● **Document text**

LULU GARCIA-NAVARRO, HOST:
I'm Lulu Garcia-Navarro. In Syria, al-Qaida-linked militants and other fighters are cornered in the country's northwest. Syrian forces and their Russian allies are attacking them in Idlib province with airstrikes and ground assaults. The Syrian Observatory for Human Rights says hundreds of civilians have been killed in the country since the beginning of May.
Meanwhile, some of the millions who fled the brutal civil war are starting to return home. What is the country that they're returning to though? And what is its future? Marwa Awad is the spokeswoman for the United Nations World Food Programme in Syria, and she joins us now from Damascus.
Welcome to the program.
MARWA AWAD: Thank you for having me.
GARCIA-NAVARRO: Earlier this year, President Bashar al-Assad called on refugees living abroad to come home. What are they finding when they get back?
AWAD: Well, the Syria crisis remains one of the largest humanitarian and protection crises of our times. And the majority of the country has been destroyed, and so people are returning to rubble, very often being forced to live in areas that are really at subhuman conditions.
I've - we were in the car, and we were driving through this decimated neighborhood in Deir ez-Zor city. And I just saw this man in the distance sitting in the middle of the street on a couch. And we stopped to talk to him. And he said, look. These are my belongings. And he pointed to the leftover furnishings of his home. And he said, I'm just guarding my stuff, and I'm waiting for someone to come and help me rebuild my home.

● **Supplied material**
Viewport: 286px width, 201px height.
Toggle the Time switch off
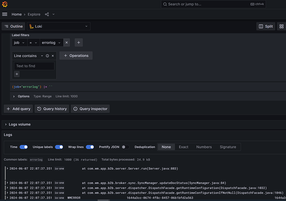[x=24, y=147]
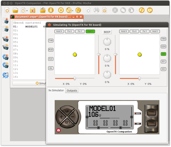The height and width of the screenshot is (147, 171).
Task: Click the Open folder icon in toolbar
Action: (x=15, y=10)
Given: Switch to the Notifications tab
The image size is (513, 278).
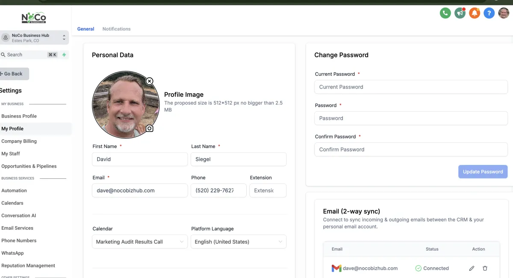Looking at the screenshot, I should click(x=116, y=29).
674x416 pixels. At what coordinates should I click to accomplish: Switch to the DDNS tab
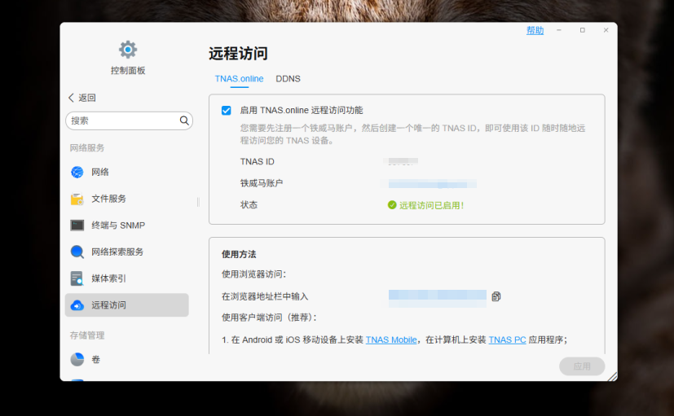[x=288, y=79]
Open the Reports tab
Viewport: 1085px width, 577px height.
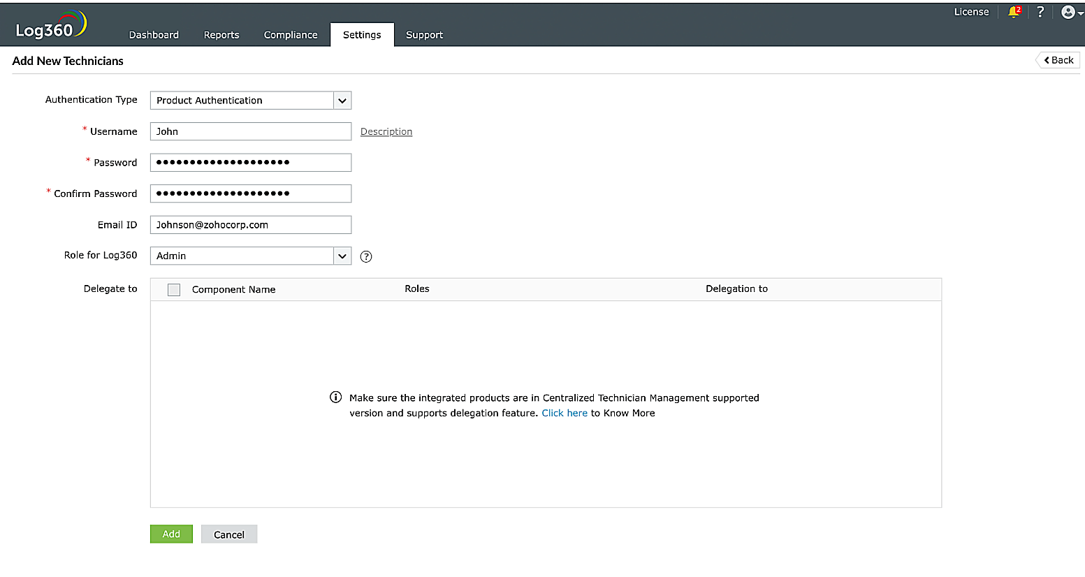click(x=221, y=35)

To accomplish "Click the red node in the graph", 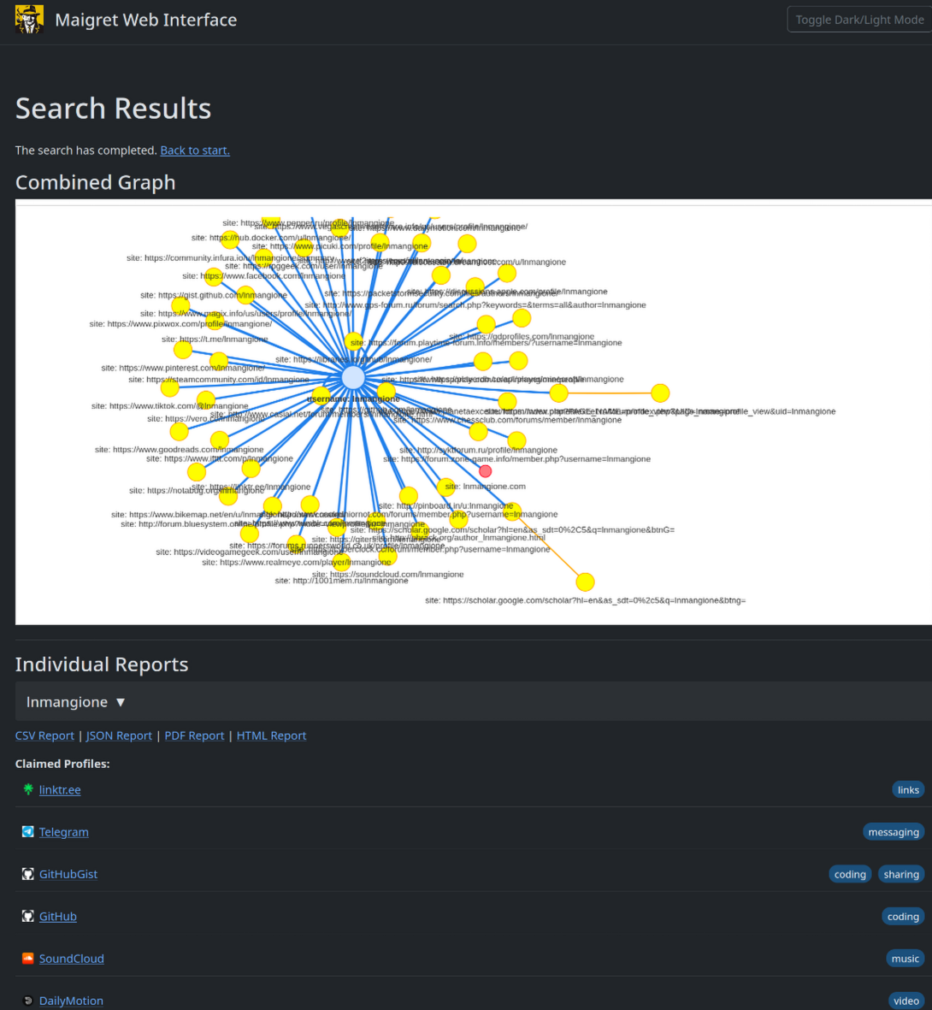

● **Work required**
Take the interview transcript on the return of refugees to Syria further, continuing it from where it stops.

● **Result**
So the needs are extremely high. And it's not just emergency needs. People need to realize that these Syrians who are returning, they need help to rebuild their homes and to rebuild their lives and to be able to send their children to school. Schools need to be rebuilt. Basic services need to be reinstated. It's going to be a long time before people can start to have a normal life again.
GARCIA-NAVARRO: That, of course, takes a great deal of money and, presumably, international support. Considering the complexities of the Syrian conflict, it seems unlikely that that will happen anytime soon.
AWAD: We do realize that there is fatigue with the story of Syria. But it's important that we continue to get support as the humanitarian community - WFP's providing food rations to 3.5 million people every month in the country, but we need donors to also support what we call livelihood programs. And this is, basically, enabling people who return to find a job, to help them to reintegrate themselves into the workforce. So a lot of work needs to be done.
GARCIA-NAVARRO: You're coming to the end of your assignment. You've been living in Syria for three years. So I'm wondering, what are your reflections on this experience? What are the lessons you're taking away?
AWAD: It's quite sad to see so much potential lost. One woman that I met in rural Damascus told me that she had to put her youngest daughter into an orphanage simply because she did not have money to provide for her. So - it's not all depressing. I've met with people who are extremely resilient, especially in the northeast - a woman who was looking for plastic scraps in one of the damaged streets. And she told me, you know, I'm trying to find the best ways to shelter my children because they've moved back to their home and, you know, half of the walls had fallen out. So people are trying to rebuild their lives. And it's just important that we keep reminding people in Syria that they will always have someone to support them and to help them to go back to the way life was for them before this conflict began eight and a half years ago.
GARCIA-NAVARRO: That's Marwa Awad of the United Nations World Food Programme. She spoke to us via Skype.
Thank you very much.
AWAD: Thank you.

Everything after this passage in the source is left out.